I haven’t read the book on which the film is based, so I don’t know how much of this comes from the actual story being told and how much of this is the lack of experience of Jefferson. American Fiction wants to do something very different with the story that it is telling, but the ending dives hard into levels and levels of meta that it can’t quite sustain as well as it wants to. Because of this, the last 15 minutes or so feel flat and a bit of a letdown after the bulk of the movie.
Thelonious “Monk” Ellison (Jeffrey Wright) is a critically acclaimed but mainly unread author making his living not as a writer but as a professor. He hasn’t published in some time, and his latest book is being rejected by publishers in large part for “not being Black enough.” He’s put on temporary leave by his university because of his controversial and confrontational teaching style, so he spends some time at a literary conference in Boston. He’s not fond of Boston because that’s where much of his family lives, and Monk is the sort of person for whom family is more burden than anything else. He’s cordial with them, but not much more.
Three things happen in Boston that cause Monk to reevaluate his life. The first is the fact that his mother (Leslie Uggams) is clearly starting to suffer from Alzheimer’s. The second is the sudden and shocking death of his sister Lisa (Tracee Ellis Ross). Third, and for Monk the most important in many ways is the discovery of author Sintara Golden (Issa Rae).
Golden’s book is the sort of trauma porn that a lot of people seem to love. From all appearances, it is written in the style of something like Precious, with misspellings and colloquial language, and tells a tale of abandoned single mothers living in the ghetto. For all that, though, Golden appears to be someone like Monk, much more at home in a world of exclusive colleges and a more middle class background. And yet she is selling thousands of books while Monk finds his own books placed in what he considers the wrong category at a bookstore.
In a fit of spiteful inspiration, Monk pens a novel about crime, rapping, ghetto life, and absent fathers he calls “My Pafology,” which he sends to his publisher as a sort of angry joke, demanding it be sent out. Both are thus shocked when an offer comes back for a $750,000 advance and $4 million for the movie rights. This solves Monk’s money problems for his mother’s care, but it also forces him to adopt the persona of the book’s author, the pen name Stagg R. Leigh, who he claims is a wanted fugitive.
Through all of this, Monk deals with his mother’s care, his nascent relationship with Coraline (Erika Alexander), and his problems with his brother Cliff (Sterling K. Brown), who is dealing with the fallout from his failed marriage caused by his realization that he is gay. He’s also forced to keep the secret of who wrote the book, which he demands that the publisher print under the new name “Fuck.” Meanwhile, Monk is tapped to act as a judge for a prestigious book award, and is shocked when Fuck is entered into the competition by his publisher.
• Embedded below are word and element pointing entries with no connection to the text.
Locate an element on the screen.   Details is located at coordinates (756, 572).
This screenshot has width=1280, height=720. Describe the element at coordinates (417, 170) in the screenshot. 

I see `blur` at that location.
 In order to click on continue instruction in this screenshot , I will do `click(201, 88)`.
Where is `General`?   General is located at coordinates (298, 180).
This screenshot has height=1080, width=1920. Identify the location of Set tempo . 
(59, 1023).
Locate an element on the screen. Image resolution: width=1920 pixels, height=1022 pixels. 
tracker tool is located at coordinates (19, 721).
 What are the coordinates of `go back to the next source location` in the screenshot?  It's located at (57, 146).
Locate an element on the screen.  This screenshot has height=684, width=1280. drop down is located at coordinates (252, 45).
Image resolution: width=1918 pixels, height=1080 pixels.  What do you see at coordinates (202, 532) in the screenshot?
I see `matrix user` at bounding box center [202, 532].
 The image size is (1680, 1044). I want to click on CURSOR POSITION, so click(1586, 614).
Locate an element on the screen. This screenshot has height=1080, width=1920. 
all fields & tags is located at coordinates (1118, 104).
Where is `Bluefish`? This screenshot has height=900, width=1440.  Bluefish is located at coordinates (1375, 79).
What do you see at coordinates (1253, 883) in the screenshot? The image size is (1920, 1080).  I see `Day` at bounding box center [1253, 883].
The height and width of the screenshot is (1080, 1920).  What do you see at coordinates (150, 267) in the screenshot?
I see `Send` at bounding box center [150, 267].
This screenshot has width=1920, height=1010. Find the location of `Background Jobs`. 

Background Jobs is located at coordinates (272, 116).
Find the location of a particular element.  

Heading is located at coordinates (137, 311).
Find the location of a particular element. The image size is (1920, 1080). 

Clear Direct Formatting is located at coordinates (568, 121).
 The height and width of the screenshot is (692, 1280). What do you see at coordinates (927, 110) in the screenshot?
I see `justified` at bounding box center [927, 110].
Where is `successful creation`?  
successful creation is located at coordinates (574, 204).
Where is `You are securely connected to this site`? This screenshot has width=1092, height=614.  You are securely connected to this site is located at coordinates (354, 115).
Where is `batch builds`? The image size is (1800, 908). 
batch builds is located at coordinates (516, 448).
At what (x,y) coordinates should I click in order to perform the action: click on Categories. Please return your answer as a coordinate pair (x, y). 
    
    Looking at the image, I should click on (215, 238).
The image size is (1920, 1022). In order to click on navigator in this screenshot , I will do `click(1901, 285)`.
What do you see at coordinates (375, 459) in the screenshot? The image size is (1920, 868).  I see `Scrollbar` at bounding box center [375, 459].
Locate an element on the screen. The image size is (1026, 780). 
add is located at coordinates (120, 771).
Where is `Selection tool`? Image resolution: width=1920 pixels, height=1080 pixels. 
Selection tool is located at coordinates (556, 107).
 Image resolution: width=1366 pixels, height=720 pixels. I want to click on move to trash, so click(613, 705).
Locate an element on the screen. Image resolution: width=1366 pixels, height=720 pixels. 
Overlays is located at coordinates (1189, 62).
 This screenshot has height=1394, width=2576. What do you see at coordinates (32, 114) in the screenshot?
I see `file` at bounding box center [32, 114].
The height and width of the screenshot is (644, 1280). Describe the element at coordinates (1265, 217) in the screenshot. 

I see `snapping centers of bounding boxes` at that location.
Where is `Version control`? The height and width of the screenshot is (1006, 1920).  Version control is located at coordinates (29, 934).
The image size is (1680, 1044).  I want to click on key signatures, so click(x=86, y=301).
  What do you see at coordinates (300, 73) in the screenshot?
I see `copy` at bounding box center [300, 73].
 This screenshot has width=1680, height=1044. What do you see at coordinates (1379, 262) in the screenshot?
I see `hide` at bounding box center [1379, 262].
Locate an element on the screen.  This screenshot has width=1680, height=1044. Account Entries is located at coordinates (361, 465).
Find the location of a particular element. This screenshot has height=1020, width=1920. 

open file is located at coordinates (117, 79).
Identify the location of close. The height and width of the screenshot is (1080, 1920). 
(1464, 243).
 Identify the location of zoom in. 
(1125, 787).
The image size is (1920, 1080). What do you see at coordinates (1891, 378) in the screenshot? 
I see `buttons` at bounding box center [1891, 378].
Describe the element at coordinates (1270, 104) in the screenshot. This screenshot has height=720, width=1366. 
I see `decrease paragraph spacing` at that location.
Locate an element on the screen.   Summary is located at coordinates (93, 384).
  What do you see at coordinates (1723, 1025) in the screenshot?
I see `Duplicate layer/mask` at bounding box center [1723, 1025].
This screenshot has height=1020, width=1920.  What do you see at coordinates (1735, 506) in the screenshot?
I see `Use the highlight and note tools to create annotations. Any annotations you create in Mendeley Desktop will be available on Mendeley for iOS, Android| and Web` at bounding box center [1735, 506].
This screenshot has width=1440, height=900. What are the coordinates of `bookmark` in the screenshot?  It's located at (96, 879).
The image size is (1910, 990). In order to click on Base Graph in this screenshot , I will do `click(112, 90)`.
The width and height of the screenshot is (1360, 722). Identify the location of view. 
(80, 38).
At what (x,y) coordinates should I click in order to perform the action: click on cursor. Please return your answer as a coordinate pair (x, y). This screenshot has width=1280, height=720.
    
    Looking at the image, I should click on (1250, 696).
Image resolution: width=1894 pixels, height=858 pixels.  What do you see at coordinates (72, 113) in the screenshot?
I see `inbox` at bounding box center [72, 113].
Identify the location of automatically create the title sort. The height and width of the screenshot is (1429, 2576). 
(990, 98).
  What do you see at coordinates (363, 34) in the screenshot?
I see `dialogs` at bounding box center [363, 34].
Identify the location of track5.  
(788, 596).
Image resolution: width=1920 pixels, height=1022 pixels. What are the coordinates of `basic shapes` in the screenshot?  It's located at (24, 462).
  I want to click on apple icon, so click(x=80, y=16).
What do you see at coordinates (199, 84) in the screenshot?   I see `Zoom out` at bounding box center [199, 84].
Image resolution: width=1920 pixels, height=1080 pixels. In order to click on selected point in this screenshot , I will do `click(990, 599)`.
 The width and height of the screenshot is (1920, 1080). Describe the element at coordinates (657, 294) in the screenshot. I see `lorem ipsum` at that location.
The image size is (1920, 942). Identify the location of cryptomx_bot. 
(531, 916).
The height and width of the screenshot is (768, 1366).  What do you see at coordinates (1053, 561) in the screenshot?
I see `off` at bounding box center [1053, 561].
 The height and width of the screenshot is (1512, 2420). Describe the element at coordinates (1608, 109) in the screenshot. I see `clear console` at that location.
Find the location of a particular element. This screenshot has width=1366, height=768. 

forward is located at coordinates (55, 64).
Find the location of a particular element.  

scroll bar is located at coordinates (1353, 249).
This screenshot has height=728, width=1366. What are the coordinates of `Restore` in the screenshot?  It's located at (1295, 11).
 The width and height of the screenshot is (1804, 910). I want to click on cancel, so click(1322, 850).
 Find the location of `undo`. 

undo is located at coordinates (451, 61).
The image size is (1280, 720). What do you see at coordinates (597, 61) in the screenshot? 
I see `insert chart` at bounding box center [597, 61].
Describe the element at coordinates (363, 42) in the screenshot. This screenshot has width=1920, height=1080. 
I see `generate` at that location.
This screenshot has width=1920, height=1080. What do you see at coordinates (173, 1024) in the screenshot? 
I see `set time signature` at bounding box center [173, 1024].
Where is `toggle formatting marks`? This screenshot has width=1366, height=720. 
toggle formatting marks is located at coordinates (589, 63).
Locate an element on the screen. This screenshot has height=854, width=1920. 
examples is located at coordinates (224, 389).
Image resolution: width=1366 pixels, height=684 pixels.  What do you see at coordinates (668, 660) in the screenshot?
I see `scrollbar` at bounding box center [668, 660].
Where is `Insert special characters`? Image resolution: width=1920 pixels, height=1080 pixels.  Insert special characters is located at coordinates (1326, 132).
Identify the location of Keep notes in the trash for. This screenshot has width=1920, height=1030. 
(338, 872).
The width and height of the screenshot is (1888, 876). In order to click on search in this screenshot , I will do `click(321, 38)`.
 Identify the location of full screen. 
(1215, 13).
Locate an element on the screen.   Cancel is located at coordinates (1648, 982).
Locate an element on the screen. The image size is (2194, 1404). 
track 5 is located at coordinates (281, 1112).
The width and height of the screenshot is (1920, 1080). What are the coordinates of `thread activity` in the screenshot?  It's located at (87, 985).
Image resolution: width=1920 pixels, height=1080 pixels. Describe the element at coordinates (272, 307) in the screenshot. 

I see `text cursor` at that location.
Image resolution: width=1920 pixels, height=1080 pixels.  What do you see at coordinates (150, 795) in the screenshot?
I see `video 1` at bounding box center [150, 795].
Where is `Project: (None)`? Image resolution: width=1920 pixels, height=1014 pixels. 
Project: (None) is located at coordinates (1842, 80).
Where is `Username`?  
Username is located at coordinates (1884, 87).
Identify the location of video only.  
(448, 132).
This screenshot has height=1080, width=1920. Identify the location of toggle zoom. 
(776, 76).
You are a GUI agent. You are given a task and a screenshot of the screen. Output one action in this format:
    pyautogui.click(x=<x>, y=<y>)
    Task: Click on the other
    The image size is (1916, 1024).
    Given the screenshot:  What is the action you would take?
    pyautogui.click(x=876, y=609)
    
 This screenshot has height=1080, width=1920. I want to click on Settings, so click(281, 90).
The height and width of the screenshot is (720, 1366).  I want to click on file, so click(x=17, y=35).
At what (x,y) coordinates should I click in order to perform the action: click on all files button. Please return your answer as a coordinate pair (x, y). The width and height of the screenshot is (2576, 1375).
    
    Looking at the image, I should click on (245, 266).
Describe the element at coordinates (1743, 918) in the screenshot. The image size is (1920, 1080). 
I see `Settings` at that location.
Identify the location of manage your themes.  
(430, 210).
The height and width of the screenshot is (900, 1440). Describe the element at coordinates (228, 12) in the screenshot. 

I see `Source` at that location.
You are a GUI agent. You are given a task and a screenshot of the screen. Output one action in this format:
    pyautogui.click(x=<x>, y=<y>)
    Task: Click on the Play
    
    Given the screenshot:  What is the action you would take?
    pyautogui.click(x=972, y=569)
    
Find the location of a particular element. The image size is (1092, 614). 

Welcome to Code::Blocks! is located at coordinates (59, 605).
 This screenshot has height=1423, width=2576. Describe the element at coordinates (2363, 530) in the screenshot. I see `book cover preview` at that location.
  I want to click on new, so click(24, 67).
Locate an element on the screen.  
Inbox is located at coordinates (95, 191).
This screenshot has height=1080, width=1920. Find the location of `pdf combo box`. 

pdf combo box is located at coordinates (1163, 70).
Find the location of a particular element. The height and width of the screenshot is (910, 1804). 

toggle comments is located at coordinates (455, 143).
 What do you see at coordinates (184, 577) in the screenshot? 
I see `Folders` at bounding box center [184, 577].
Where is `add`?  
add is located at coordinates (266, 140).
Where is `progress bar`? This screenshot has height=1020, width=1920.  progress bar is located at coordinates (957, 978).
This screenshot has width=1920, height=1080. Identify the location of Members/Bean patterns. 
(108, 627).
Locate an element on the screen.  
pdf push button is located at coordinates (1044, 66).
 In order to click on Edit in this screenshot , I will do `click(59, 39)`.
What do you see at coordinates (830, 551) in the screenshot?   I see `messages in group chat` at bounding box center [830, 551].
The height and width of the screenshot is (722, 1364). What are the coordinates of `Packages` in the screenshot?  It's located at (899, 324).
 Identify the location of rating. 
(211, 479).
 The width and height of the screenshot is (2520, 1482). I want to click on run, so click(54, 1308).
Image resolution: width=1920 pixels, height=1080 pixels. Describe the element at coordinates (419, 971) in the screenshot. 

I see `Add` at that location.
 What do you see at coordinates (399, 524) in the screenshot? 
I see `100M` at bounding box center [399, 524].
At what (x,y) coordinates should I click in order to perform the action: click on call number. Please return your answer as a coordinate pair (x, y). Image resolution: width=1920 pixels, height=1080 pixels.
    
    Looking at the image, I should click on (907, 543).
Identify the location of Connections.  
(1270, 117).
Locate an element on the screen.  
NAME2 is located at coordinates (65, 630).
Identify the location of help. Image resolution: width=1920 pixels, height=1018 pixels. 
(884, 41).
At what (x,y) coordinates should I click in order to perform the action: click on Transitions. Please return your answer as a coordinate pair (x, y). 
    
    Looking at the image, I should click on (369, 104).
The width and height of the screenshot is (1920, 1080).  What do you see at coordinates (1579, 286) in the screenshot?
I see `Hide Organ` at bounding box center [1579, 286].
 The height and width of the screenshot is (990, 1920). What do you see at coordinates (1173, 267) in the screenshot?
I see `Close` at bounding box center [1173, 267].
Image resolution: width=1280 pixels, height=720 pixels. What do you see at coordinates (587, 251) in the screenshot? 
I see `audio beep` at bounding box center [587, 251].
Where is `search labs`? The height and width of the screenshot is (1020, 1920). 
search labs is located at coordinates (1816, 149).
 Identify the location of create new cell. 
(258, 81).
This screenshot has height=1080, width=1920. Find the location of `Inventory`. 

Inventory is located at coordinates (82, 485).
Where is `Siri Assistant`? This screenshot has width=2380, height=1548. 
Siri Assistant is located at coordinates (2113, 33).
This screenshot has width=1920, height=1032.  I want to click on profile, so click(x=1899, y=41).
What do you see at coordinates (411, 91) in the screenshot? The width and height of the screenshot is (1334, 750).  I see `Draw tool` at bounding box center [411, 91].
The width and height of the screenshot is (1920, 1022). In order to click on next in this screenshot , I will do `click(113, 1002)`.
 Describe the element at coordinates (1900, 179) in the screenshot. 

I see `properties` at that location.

There’s a lot going on in American Fiction, which is both a strength and a problem with the film. It’s a strength because it feels like real life. Things happen around Monk that aren’t specifically related to the plot just as they would in real life. Monk deals with problems that ultimately don’t have much of a comment on his life or the story that we’re being told the same way that suddenly needing to repair a broken window or discovering that one of your shoes has blown out and you need a new pair doesn’t necessarily comment on your life.
It's a problem, though, because this is a film and we expect things to have meaning. A lot of the subplots for American Fiction are simply left hanging, like Monk’s relationship with Cliff, the continuing care for his mother, and his relationship with Coraline. While real in the sense that we don’t always get closure in real life, these things are frustrating because we expect closure in movies. We expect that if we see Chekov’s gun in the first act, it’s going to be meaningful in the third act, and we don’t really get that with American Fiction.
There’s a lot to like here, though. The cast is fantastic top to bottom. Both Wright and Brown were Oscar nominated for their roles and both of them are fantastic on screen. I also love Leslie Uggams, and she’s great here as well. It’s Tracee Ellis Ross who is the brightest spot, though—I would have loved another 15 minutes of her in the film. She’s funny and quick and vibrant, and even in death gets the best lines.
The truth, though, is that American Fiction spins out of control at the end and there’s no way around it. It’s a fantastic idea, but everybody got painted into a corner and it shows.
Why to watch American Fiction: This is a reminder of what satire should really look like.
Why not to watch: It loses where it wants to go in the third act.